> _Pasaje citado_
^^^^^^^^
25 años
Estamos a punto de cerrar 2025 y, casi sin darnos cuenta, se nos fue el primer cuarto del siglo XXI. En una época donde todo se consume y se olvida con rapidez, hacer memoria no es un ejercicio nostálgico, sino obligatorio. Este siglo, que algunos temían y otros esperaban con entusiasmo, ya dejó suficientes marcas como para detenernos a mirar.
El año 2000 comenzó, en México, con la llegada del PAN al poder. La alternancia parecía, por sí sola, una forma de redención democrática. La ilusión duró poco. El presidente electo pronto demostró que el cambio de siglas no garantizaba mejoría de rumbo. La transición fue más simbólica que profunda.
Un año después, el mundo perdió la inocencia. El 11 de septiembre de 2001 dos aviones golpearon las Torres Gemelas y con ellas la idea de que el orden global era estable y que Estados Unidos era invulnerable. La respuesta fue inmediata: guerras largas, conceptos breves —seguridad, enemigos, libertad— y una política construida desde el miedo. El siglo aprendió temprano que cuando el temor gobierna, la razón retrocede.
Mientras Washington inauguraba su guerra contra el terror, aquí se comenzó la guerra contra el narcotráfico y el país entró en una espiral de violencia que todavía no termina. Se combatió al crimen solo con lógica bélica y se olvidó que las balas no sustituyen a la justicia social. El siglo ha dejado una lección incómoda: es fácil declarar guerras y casi imposible terminarlas sin dejar cicatrices profundas.
En 2008 el mundo volvió a estremecerse. La crisis financiera global reveló la fragilidad del sistema económico. Millones pagaron errores que no cometieron. Así, la desigualdad se acrecentó aun más.
Ese mismo año, Estados Unidos eligió a su primer presidente afroamericano. Barack Obama encarnó una esperanza genuina: la posibilidad de que el poder fuera accesible para todos. Su gobierno mostró, sin embargo, que incluso los símbolos más poderosos chocan contra estructuras que no se transforman únicamente con discursos.
^^^^^^^^
> _Explora el material_
A) Responde con base en el texto sobre el primer cuarto de siglo:
(i) ¿Qué partido llegó al poder en México en el año 2000?
(ii) ¿Qué golpearon los dos aviones el 11 de septiembre de 2001?
(iii) ¿Qué reveló la crisis financiera global de 2008?
B) Prosigue, por favor, el texto sobre el primer cuarto de siglo a partir de su última oración.
Las filas proceden de otra fuente.

> _Filas seleccionadas_
^^^^^^^^
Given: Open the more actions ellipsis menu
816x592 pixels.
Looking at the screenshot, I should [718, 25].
^^^^^^^^
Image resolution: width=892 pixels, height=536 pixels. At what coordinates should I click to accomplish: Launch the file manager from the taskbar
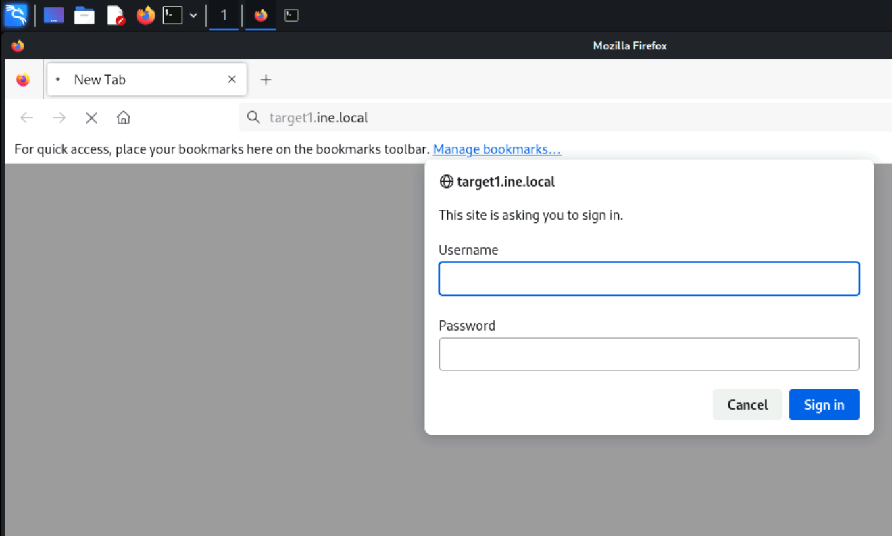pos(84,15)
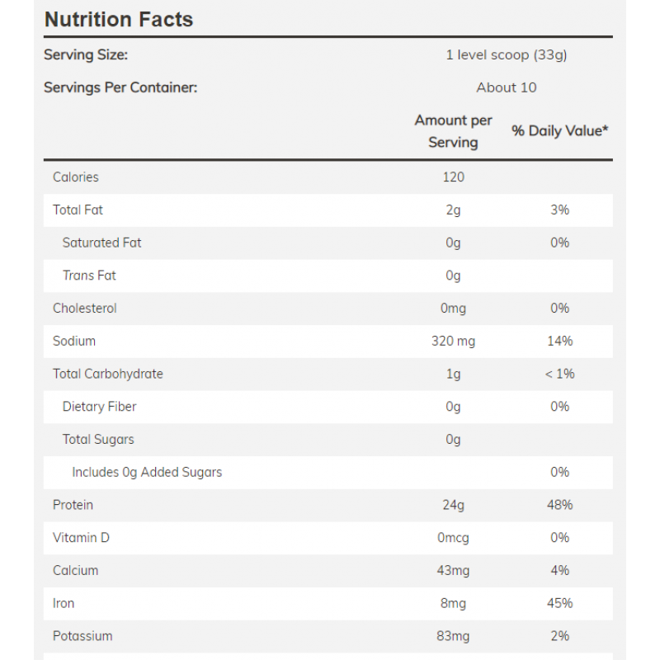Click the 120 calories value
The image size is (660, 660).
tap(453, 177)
^^^^^^^^
> _Resultados del ejercicio_
A)
(i) El PAN.
(ii) Las Torres Gemelas.
(iii) La fragilidad del sistema económico.

B)
México, fiel a su vaivén histórico, decidió traer de vuelta al PRI. El retorno fue modernización y déjà vu al mismo tiempo. Un sexenio marcado por reformas profundas y necesarias aunado a escándalos de corrupción que terminaron por desgastar al gobierno de Enrique Peña Nieto, abriendo paso a quienes habían permanecido largo tiempo en la oposición.
En la antesala de la elección mexicana, en Estados Unidos irrumpió Donald Trump. No como anomalía, sino como consecuencia. Capitalizó el enojo, la nostalgia y el resentimiento. Gobernó desde el espectáculo y dejó instalada una forma de hacer política: la provocación permanente.
Mientras tanto, China avanzaba sin estridencias. Expandió su influencia económica y tecnológica sin pedir aplausos ni ofrecer valores universales. El mundo entendió que el poder del futuro no necesariamente hablaría de democracia, pero sí de eficiencia.
En México, el hartazgo encontró cauce con la llegada de López Obrador. Su triunfo fue más emocional que programático. Prometió una transformación moral y gobernó desde el relato. Morena se consolidó como partido y como identidad. El país cambió de tono y de símbolos; los problemas, en muchos casos, permanecieron y en otros se profundizaron.
Y entonces llegó el coronavirus. Un virus microscópico detuvo al planeta, vació ciudades, colapsó sistemas de salud y expuso fragilidades largamente ignoradas. En México, la pandemia combinó tragedia, improvisación y resistencia cotidiana. Dejó una lección clara: cuando el Estado duda, la sociedad sostiene.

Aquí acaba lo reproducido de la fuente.